Written instruction
Please echo back every line from the one containing "The width and height of the screenshot is (680, 563)." down to the one containing "will pyautogui.click(x=154, y=691).", both included, reproducing each exactly.

Stored rows
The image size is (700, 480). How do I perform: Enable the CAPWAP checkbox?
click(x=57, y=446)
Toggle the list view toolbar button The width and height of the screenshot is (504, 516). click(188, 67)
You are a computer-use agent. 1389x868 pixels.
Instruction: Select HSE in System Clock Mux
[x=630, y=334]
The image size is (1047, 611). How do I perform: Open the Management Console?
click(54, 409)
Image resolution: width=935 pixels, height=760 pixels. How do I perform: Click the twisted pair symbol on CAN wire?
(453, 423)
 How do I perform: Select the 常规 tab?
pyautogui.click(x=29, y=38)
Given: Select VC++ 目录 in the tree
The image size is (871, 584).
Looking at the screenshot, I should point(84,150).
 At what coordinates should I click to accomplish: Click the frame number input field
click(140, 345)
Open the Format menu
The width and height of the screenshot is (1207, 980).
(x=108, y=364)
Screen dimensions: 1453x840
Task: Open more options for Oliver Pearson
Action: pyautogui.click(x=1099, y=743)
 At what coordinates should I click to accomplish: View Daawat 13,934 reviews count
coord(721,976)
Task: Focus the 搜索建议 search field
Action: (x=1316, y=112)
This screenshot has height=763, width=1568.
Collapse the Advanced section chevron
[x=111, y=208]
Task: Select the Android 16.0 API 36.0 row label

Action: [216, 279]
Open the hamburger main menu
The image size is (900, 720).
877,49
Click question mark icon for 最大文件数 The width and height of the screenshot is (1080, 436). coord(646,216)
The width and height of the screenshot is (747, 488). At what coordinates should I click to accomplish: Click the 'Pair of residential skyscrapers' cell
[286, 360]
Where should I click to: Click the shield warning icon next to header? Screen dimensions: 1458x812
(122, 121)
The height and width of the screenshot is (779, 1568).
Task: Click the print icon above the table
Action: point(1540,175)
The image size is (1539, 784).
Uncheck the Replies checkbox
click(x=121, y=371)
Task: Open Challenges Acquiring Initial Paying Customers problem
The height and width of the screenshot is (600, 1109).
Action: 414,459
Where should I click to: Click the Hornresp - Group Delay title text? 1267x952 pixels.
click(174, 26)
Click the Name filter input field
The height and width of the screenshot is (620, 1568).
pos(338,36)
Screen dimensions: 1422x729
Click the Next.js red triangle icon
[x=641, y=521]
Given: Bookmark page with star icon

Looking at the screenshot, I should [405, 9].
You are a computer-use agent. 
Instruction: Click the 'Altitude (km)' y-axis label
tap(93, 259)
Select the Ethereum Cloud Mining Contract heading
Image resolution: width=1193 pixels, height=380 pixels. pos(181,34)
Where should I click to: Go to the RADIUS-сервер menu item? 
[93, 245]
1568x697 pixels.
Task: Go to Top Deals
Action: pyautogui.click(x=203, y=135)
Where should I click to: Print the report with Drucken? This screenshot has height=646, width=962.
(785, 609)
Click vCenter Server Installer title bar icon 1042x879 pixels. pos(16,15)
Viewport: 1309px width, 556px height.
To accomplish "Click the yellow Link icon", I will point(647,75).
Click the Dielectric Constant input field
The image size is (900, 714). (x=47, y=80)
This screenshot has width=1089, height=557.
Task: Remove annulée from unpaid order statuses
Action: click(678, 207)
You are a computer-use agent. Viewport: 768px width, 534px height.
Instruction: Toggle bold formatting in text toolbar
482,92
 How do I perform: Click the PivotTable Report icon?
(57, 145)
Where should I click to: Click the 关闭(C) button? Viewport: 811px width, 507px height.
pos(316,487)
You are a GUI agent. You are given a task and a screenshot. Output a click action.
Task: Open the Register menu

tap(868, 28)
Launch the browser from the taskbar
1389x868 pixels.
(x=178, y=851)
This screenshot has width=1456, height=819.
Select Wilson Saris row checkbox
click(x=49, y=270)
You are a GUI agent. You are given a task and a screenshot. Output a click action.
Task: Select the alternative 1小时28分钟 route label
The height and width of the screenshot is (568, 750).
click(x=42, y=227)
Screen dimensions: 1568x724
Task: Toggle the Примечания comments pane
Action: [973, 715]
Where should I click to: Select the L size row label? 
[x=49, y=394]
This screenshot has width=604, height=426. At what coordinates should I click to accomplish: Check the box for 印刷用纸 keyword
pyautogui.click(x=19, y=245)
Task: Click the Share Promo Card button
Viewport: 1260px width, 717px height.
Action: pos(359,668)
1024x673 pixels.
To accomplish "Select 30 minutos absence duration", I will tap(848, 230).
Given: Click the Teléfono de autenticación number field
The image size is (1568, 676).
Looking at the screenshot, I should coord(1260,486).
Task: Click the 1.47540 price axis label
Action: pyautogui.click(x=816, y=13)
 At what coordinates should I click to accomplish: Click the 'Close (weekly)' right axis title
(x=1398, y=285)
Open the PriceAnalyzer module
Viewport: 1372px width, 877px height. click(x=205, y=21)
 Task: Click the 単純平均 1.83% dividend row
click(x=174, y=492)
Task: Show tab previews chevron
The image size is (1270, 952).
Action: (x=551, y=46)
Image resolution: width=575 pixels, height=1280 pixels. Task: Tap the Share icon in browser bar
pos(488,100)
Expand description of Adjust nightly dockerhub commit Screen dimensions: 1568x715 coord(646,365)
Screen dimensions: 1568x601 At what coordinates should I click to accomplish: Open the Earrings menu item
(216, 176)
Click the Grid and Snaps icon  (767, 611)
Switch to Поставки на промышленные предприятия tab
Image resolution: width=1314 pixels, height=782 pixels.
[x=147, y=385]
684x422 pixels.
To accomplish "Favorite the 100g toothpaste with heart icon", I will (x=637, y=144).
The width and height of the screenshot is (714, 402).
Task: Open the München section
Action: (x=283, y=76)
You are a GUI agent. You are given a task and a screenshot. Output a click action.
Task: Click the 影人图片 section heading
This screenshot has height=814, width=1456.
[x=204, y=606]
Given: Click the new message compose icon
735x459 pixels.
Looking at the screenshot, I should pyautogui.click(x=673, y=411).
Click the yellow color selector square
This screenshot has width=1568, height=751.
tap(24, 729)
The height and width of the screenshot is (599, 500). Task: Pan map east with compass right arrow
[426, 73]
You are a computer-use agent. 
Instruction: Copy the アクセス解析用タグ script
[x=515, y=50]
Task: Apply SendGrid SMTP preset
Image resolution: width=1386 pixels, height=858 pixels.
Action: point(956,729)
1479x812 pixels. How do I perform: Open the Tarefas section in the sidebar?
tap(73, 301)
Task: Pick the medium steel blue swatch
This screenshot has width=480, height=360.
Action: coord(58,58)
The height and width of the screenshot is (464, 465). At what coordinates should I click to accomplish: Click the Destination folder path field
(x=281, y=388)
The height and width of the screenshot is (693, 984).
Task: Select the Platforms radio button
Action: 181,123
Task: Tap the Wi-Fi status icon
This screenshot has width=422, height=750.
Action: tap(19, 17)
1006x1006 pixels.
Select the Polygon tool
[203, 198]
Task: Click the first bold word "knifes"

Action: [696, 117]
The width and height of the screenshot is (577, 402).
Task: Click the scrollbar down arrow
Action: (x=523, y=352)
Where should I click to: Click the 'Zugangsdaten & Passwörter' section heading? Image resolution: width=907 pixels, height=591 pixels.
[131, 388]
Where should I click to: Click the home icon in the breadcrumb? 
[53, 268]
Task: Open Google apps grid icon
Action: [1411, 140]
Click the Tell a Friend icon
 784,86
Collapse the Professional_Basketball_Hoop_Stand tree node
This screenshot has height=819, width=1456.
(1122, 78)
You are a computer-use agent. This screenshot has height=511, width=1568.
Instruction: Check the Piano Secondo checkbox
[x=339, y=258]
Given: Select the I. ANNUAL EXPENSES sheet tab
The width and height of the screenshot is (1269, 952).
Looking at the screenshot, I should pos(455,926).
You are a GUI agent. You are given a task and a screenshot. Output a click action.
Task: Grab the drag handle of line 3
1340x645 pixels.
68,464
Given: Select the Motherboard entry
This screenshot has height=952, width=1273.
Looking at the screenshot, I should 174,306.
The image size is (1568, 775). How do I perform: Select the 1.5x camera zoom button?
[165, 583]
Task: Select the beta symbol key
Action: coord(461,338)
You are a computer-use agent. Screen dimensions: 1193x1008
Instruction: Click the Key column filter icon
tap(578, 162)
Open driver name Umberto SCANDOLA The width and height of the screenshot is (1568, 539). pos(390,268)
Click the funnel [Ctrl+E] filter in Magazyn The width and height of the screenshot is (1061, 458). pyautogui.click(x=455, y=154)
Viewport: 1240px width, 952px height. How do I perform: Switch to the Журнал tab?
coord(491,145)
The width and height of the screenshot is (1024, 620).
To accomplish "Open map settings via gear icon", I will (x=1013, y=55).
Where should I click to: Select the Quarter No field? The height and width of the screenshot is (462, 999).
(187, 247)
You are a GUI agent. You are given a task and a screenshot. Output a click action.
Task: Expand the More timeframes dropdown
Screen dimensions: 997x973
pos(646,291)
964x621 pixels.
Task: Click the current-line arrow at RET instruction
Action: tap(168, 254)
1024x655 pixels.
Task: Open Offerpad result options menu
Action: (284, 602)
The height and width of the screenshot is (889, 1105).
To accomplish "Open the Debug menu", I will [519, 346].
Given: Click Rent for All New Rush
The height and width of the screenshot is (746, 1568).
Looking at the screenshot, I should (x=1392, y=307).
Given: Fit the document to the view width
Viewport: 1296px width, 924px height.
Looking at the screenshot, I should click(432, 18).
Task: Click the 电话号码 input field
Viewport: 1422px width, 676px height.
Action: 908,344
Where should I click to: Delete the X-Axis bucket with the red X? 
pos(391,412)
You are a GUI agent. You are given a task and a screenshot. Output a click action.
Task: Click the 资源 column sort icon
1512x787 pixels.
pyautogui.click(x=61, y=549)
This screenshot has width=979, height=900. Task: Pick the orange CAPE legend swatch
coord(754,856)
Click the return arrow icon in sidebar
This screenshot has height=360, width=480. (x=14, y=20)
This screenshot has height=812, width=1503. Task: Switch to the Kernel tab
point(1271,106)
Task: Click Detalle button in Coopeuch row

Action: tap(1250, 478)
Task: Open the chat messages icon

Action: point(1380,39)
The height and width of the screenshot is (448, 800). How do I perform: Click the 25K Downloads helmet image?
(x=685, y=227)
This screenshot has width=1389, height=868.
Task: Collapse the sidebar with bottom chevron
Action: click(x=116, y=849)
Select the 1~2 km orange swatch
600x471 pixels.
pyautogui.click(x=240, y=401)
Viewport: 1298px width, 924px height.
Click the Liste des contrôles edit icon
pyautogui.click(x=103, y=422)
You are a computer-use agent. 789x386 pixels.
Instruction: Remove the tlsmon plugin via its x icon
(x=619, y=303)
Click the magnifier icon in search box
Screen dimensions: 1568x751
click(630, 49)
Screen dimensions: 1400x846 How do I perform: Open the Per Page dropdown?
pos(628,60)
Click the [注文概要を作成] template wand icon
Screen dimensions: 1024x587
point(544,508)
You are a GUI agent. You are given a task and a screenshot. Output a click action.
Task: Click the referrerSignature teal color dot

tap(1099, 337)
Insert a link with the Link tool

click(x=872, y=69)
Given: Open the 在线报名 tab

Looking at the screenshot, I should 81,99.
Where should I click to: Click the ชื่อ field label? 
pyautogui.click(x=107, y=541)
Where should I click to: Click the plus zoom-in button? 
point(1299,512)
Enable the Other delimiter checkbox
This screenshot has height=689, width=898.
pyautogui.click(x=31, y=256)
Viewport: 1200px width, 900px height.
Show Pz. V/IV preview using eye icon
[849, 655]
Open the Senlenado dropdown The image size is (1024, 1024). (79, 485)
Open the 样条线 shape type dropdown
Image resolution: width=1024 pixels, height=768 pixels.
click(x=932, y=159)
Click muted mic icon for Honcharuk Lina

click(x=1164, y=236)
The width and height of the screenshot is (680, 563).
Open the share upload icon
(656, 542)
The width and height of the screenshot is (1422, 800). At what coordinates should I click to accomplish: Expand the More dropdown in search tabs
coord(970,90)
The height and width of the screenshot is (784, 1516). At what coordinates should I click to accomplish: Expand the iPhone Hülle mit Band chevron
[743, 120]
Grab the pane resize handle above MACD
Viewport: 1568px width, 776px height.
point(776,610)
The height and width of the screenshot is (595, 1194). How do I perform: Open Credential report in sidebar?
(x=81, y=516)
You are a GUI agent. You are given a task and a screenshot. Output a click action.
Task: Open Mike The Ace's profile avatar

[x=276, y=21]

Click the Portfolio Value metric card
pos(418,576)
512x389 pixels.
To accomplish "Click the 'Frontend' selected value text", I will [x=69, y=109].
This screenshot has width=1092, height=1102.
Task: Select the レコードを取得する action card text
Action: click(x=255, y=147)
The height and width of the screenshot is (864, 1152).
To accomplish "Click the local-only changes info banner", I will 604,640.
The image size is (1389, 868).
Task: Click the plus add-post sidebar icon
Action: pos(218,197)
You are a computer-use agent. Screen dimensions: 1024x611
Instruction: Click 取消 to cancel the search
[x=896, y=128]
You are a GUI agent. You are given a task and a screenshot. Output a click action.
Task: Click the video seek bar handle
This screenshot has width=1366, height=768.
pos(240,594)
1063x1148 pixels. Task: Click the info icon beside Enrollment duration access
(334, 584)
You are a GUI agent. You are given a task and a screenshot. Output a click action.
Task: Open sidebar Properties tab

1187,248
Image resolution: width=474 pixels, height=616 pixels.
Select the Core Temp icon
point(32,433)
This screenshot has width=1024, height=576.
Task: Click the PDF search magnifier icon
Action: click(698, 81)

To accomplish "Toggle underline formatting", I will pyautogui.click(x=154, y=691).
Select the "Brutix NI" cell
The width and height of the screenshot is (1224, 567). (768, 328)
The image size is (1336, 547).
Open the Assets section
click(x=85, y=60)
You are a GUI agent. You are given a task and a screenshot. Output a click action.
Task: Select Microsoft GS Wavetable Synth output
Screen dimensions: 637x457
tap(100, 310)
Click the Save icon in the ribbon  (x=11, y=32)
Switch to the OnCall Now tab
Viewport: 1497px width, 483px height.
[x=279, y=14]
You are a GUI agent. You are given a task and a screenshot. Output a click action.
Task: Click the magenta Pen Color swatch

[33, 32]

Solution to the exercise
The width and height of the screenshot is (680, 563).
Open the share upload icon
(656, 542)
The width and height of the screenshot is (1422, 800). At what coordinates should I click to accomplish: Expand the More dropdown in search tabs
coord(970,90)
The height and width of the screenshot is (784, 1516). At what coordinates should I click to accomplish: Expand the iPhone Hülle mit Band chevron
[743, 120]
Grab the pane resize handle above MACD
Viewport: 1568px width, 776px height.
point(776,610)
The height and width of the screenshot is (595, 1194). How do I perform: Open Credential report in sidebar?
(x=81, y=516)
You are a GUI agent. You are given a task and a screenshot. Output a click action.
Task: Open Mike The Ace's profile avatar

[x=276, y=21]

Click the Portfolio Value metric card
pos(418,576)
512x389 pixels.
To accomplish "Click the 'Frontend' selected value text", I will [x=69, y=109].
This screenshot has width=1092, height=1102.
Task: Select the レコードを取得する action card text
Action: click(x=255, y=147)
The height and width of the screenshot is (864, 1152).
To accomplish "Click the local-only changes info banner", I will 604,640.
The image size is (1389, 868).
Task: Click the plus add-post sidebar icon
Action: pos(218,197)
You are a computer-use agent. Screen dimensions: 1024x611
Instruction: Click 取消 to cancel the search
[x=896, y=128]
You are a GUI agent. You are given a task and a screenshot. Output a click action.
Task: Click the video seek bar handle
This screenshot has width=1366, height=768.
pos(240,594)
1063x1148 pixels. Task: Click the info icon beside Enrollment duration access
(334, 584)
You are a GUI agent. You are given a task and a screenshot. Output a click action.
Task: Open sidebar Properties tab

1187,248
Image resolution: width=474 pixels, height=616 pixels.
Select the Core Temp icon
point(32,433)
This screenshot has width=1024, height=576.
Task: Click the PDF search magnifier icon
Action: click(698, 81)

To accomplish "Toggle underline formatting", I will pyautogui.click(x=154, y=691).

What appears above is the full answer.